■ **TASKS FOR THIS EXERCISE**
**a.** Name every tunneling or encapsulation protocol mentioned in the passage on Oxy's IP tunnels, not counting IP and UDP themselves.
**b.** Carry on writing the passage on Oxy's IP tunnels, beginning after its final sentence about IP flows.

Another example are the on-ramps of Magic WAN, such as GRE or IPsec tunnels, which also bring raw IP packets from customer’s networks to Cloudflare data centers. Unlike WARP, where its IP packets are decapsulated in user space, for GRE and IPsec we rely on the Linux kernel to do the job for us. Hence, we have no state whatsoever between two consecutive IP packets coming from the same customer, as the Linux kernel is routing them independently.

To accommodate the differences between IP packet handling in user space and the kernel, Oxy differentiates two types of IP tunnels:

  • Connected IP tunnels — as explained for WARP above, where the context is passed once, in the first datagram of the IP Tunnel SEQPACKET connection
  • Unconnected IP tunnels — used by Magic WAN, where each IP packet is encapsulated (using GUE, i.e. Generic UDP Encapsulation) to accommodate the context and unconnected UDP sockets are used

Encapsulating every IP packet comes at the cost of extra CPU usage. But moving the packet around to and from an Oxy instance does not change much regardless of the encapsulation, as we do not have MTU limitations inside our data centers. This way we avoid causing IP packet fragmentation, whose reassembly takes a toll on CPU and Memory usage.

Tracking IP flows

Once IP packets arrive to Oxy, regardless of how they on-ramp, we must decide what to do with them. We decided to rely on the idea of IP flows, as that is inherent to most protocols: a point to point interaction will generally be bounded in time and follow some type of state machine, either known by the transport or by the application protocol.

■ **RECORDED DATA**
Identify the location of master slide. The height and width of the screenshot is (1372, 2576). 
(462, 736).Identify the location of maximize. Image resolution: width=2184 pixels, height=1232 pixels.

■ **EXPECTED OUTPUTS**
**a.** GRE, IPsec, GUE (Generic UDP Encapsulation)

**b.**
We perform flow tracking to detect IP flows. When handling an on-ramped IP packet, we parse its IP header and possible transport (i.e. OSI Model layer 4) header. We use the excellent etherparse Rust crate for this purpose, which parses the flow signature, with a source and destination IP address, ports (optional) and protocol. We then look up whether there is already a known IP flow for that signature: if so, then the packet is proxied through the path already determined for that flow towards its off-ramp. If the flow is new, then its upstream route is computed and memoized for future packets. This is in essence what routers do, and to some extent Oxy handling of IP packets is meant to operate as a router.

The interesting thing about tracking IP flows is that we can now expose their lifetime events to the application built on top of Oxy, via its hooks. Applications can then use these events for interesting operations, such as:

  • Applying Zero Trust principles before allowing the IP flow through, such as our Secure Web Gateway policies
  • Emitting audit logs that collect the decisions taken at the start of the IP flow
  • Collecting metadata about the traffic processed by the time the IP flow ends, e.g., to support billing calculations
  • Computing routing decisions of where to send the IP flow next, e.g. to another Cloudflare product/service, or off-ramped to the Internet, or to another Cloudflare One connector

From an IP flow to a TCP stream

You would think that most applications do not handle IP packets directly. That is a good hunch, and also a fact at Cloudflare: many systems operate at the application layer (OSI Model layer 7) where they can inspect traffic in a way much closer to what the end user is perceiving.

To get closer to that reality, Oxy can upgrade an IP flow to the transport layer (OSI Model layer 4). We first consider what this means for the case of TCP traffic. The problem that we want to solve is to process a given stream of raw IP packets, with the same TCP flow signature initiating a TCP handshake, and obtain as a result a TCP connection streaming data. Hence, we need a TCP protocol implementation that can be used from userspace.

The best Rust-native implementation is the smoltcp crate. However, its stated objectives do not match our needs, as it does not implement many of the performance and reliability enhancements of TCP that are expected of a first-class TCP, therefore not sufficing for the sheer amount of traffic and demands we have.

Instead, we rely on the Linux kernel to help us here. After all, it has the most battle-tested TCP protocol implementation in the world.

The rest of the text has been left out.